If the writing be treated as a due bill, it, in legal effect, recognizes and evidences the debt previously created and secured by the mortgage and constitutes a promise to pay what remains to be paid upon it. If, therefore, an action thereon would not be barred by the statute of limitations until after the lapse of fifteen years. White’s Admr. v. Curd, 86 Ky., 191; Tabor v. Hardman, &c., 7 R., 491.

While it is true that the mortgage executed to secure the original debt, which, at the time, was but a mere account for borrowed money, being a mere incident to the demand, would not ordinarily have been enforceable after five years from its date under the statute of limitations, as the due bill evidenced the debt secured by the mortgage or what remained due of it, it became written evidence of the debt, and having been executed within five years next after the execution of the mortgage, its legal effect was to extend the mortgagees’ right to enforce the lien thereby given as long as they had a right of action upon the due bill.

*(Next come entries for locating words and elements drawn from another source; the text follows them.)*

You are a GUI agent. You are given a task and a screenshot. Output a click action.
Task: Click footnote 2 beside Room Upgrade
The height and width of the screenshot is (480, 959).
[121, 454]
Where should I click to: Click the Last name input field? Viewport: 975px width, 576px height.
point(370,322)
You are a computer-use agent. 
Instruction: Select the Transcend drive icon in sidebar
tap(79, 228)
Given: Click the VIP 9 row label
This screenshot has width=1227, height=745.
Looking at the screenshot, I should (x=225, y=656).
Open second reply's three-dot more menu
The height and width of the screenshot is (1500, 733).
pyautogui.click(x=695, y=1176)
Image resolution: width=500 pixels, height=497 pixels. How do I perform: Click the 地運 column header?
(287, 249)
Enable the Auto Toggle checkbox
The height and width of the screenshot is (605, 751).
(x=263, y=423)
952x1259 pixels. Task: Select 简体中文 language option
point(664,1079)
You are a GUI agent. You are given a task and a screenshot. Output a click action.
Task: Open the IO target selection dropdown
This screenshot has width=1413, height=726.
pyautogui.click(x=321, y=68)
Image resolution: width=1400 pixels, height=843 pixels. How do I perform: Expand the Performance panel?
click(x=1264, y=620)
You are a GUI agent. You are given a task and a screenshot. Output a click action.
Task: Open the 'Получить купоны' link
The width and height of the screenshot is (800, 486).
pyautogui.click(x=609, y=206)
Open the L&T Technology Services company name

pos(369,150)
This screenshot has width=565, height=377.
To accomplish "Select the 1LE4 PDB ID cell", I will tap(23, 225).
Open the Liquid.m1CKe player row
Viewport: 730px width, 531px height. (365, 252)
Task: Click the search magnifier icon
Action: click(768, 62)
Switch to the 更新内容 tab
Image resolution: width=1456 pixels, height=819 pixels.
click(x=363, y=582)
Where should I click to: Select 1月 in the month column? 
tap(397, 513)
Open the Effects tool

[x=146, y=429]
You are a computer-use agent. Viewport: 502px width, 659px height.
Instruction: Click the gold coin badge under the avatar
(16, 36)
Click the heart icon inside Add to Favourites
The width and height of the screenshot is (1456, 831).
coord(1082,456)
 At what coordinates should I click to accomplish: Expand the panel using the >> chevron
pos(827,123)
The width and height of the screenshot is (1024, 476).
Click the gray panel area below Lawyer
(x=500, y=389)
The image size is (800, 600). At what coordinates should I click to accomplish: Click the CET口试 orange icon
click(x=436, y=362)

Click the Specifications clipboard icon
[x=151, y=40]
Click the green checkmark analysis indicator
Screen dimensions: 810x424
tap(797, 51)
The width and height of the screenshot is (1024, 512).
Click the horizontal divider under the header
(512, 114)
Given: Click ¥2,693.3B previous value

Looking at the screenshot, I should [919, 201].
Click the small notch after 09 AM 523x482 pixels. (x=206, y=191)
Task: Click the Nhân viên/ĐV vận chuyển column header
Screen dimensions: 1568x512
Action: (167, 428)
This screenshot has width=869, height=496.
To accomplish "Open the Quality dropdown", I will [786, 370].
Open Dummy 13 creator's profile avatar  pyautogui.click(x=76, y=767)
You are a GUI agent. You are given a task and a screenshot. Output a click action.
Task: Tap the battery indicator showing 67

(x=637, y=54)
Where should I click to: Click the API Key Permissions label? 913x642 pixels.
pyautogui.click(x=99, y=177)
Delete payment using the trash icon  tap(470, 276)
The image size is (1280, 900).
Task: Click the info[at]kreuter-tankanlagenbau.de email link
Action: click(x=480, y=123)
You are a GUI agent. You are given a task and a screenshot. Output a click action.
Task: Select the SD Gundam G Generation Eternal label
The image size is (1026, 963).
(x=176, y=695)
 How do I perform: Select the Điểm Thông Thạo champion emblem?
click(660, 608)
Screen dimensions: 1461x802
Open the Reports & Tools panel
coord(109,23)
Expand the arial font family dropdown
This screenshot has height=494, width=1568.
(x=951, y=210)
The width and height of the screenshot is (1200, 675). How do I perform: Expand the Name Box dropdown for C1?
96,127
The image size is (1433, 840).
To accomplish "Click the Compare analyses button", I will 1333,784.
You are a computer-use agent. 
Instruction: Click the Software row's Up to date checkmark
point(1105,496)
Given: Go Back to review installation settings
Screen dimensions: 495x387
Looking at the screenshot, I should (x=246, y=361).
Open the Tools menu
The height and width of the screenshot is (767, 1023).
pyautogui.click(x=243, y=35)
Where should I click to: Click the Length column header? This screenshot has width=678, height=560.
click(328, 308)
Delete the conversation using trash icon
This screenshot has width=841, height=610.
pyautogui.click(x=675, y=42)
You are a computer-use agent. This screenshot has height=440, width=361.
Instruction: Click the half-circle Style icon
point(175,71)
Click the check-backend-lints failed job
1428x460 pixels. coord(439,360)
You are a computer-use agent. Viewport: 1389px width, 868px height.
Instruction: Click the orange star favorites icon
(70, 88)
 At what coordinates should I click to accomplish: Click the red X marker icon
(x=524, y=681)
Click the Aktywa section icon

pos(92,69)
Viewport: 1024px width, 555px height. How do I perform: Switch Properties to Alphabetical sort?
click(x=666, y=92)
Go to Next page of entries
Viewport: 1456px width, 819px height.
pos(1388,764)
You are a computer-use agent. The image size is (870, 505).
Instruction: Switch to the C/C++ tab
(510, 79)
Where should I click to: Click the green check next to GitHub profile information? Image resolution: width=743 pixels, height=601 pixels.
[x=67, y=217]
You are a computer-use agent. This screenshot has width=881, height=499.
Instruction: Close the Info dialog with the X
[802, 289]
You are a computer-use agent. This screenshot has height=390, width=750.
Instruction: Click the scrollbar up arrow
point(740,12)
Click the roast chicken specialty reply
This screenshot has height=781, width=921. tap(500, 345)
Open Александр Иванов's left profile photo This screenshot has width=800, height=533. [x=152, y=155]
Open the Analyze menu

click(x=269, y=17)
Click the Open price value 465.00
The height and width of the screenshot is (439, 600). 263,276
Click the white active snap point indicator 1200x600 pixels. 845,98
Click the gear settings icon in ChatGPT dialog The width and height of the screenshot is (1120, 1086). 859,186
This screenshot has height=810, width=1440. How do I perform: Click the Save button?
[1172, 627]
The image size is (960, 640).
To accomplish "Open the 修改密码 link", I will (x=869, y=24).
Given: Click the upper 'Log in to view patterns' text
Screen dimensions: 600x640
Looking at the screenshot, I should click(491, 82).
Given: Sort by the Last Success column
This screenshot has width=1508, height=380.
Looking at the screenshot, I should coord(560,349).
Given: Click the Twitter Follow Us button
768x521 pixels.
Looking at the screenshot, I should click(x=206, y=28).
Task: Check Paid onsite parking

If, however, it should be held that the writing subsequently executed is but a mere memorandum to show the amount remaining due of the mortgage debt, as the action was instituted within five years next after the pay-*474meat of the $50 made when the writing was given, the right of action is still unaffected by the statute of limitations. In other words, the $50 having been paid July 7, 1905, the right of appellants to sue on the mortgage debt and enforce the mortgage was extended five years from that date, and, the action having been instituted July 5, 1910, no bar to a recovery arose under the statute.

For the reasons indicated the judgment is reversed and cause remanded with directions to the circuit court to enter a judgment granting appellants the entire relief prayed in the petition.